HOW TO BUILD A GIRL
(director: Coky Giedroyc; screenwriter: based on the novel How To Build a Girl by Caitlan Moran/Moran; cinematographer: Hubert Taczanowski; editors: Gary Dollner, Gareth C. Scales; music: Oli Julian; cast: Beanie Feldstein (Johanna Morrigan), Sarah Solemani (Angie), Paddy Considine (Pat), Laurie Kynaston (Kris), Donal Finn (Karl Boden), Alfie Allen (John Kite), Emma Thompson (Herself), Chris O’Dowd (Alan ‘Wilko’ Wilkinson), Joanna Scanlan (Mrs. Belling), Sue Perkins (Emily Bronte), Mel Giedroyc (Charlotte Bronte),Michael Sheen (Dr. Freud), Lily Allen (Elizabeth Taylor), Alexei Sayle (Karl Marx), Gemma Arterton (Maria von Trapp), Jameela Jamil (Cleopatra), Lucy Punch (Sylvia Plath), Sharon Horgan (Jo March), Frank Dillane (Tony Rich), Arinze Kene (Kenny), Tadgh Murphy (Andy Rock), Ziggy Heath (Derby), Bobby Schofield (Pricey), Andi Oliver (Donna Summer)Runtime: 102;MPAA Rating: R; producers: Alison Owen, Debra Hayward; IFC Films; 2019-UK)
“Feldstein carries the movie with a high-energy performance, that’s both pleasing and admirable.”
Reviewed by Dennis Schwartz
Director Coky Giedroyc (“Women Talk Dirty”/”Oliver Twist”) bases her biopic on the 2014 semi-autobiographical novel of the same name by rock critic and journalist Caitlin Moran. The screenplay is also written by Moran. The setting is England in the 1990s. Though based on a true story, the truth seems to be a causality here. Which is perhaps fitting, since it’s a story about a teen heroine who is willing to do anything to make a name for herself in the field of rock journalism.
The shy but bright 16-year-old Johanna Morrigan (Beanie Feldstein, the kid sister of Jonah Hill, who in the story uses the name Johanna Morrigan instead of Caitlan Moran) lives in a house in Wolverhampton, England, with her large impoverished family. Her dad Pat (Paddy Considine) is an out of work drummer, while her harried mom Angie (Sarah Solemani) is kept on the constant go taking care of her, the four boys and the new set of twins.
Johanna shares a room with her brother Krissi (Laurie Kynaston). On her side of the wall she has pasted photos of her favorite celebrities and fictional heroes. They speak to her, giving her encouragement and advice.
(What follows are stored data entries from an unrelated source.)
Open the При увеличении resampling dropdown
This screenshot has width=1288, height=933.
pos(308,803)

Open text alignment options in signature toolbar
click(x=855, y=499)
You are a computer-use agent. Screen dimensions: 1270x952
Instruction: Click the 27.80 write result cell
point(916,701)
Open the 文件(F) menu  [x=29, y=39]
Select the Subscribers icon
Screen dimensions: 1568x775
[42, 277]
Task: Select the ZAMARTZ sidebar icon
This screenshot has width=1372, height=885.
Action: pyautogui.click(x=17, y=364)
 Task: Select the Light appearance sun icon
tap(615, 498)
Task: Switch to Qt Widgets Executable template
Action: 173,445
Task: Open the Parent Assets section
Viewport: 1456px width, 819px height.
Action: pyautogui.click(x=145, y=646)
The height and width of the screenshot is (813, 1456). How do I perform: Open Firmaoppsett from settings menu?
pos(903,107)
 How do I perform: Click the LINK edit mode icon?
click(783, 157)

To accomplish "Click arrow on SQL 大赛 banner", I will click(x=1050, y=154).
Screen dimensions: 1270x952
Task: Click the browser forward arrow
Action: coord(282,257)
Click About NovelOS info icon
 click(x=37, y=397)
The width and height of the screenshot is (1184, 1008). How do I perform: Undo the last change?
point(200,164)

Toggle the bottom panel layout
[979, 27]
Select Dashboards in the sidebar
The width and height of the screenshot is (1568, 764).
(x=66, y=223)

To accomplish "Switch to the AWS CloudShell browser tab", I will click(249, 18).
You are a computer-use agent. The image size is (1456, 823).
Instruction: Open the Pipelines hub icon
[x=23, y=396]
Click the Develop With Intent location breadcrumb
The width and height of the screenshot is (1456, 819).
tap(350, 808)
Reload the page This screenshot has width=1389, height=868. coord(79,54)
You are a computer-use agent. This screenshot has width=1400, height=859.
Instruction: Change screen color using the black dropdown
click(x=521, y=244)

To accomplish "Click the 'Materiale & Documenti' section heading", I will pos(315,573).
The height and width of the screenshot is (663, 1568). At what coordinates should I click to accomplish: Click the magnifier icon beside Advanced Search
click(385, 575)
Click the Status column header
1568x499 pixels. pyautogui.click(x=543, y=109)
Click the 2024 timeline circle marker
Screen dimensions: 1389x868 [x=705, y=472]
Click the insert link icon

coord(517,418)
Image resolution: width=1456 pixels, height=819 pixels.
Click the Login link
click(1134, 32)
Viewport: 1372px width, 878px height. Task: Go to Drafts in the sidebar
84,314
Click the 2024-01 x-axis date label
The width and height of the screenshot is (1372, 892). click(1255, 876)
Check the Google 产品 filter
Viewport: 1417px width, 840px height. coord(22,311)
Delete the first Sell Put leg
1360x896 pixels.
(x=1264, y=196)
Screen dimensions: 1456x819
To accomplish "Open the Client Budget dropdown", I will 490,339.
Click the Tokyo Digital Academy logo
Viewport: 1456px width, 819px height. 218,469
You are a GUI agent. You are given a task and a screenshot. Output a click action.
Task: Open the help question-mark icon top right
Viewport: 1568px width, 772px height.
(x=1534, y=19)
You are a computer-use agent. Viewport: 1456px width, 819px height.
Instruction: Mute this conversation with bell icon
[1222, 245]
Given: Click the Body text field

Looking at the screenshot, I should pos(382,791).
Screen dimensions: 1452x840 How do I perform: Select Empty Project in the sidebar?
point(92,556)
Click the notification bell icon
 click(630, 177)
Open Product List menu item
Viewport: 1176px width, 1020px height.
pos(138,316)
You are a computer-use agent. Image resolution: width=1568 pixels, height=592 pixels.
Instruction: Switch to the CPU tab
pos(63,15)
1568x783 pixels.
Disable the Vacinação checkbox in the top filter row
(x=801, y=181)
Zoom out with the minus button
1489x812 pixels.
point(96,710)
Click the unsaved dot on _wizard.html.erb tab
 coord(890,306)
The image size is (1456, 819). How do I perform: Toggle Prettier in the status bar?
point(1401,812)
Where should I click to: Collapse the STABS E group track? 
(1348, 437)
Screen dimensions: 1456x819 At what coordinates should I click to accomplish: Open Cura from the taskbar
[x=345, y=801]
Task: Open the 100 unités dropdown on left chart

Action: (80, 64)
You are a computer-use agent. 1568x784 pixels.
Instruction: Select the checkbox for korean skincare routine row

If you have a sense of good taste, you gotta wonder about the Sylvia Plath one giving her suicide jokes.
After a bad experience with a rock magazine in London not hiring her because she wears glasses, looks nerdy and is chubby, she goes home and reinvents herself by coloring her hair a flaming red and takes on the zany persona of “Dolly Wilde.” When she tries the ‘zine again, she’s hired and soon at this tender age will become famous for her razor-sharp reporting.
Her first interview is with pop star John Kite (Alfie Allen). Though she writes a lively and upbeat story, her editors don’t appreciate it and mock her for being so teenager impressionable. In her next story she turns nasty, no more Miss Nice Girl, and goes on from there to become a popular rock critic. This gets her invited to all the hipster scenes–such as exclusive sex parties and so on.
Perhaps her most cruel take down is when she says “Eddie Vedder should do another ripoff of Kurt Cobain and just kill himself.”
The many punk sequences of our hard to like heroine ‘didn’t rock my boat,’ but it gets worse (or at least sillier) when it goes onto the subplot of dad kick-starting his rock career. But Feldstein carries the movie with a high-energy performance, that’s both pleasing and admirable. The rock critic acts like a rock star, in this twisty coming-of-age tale where being bad means being good (or something as vague as that).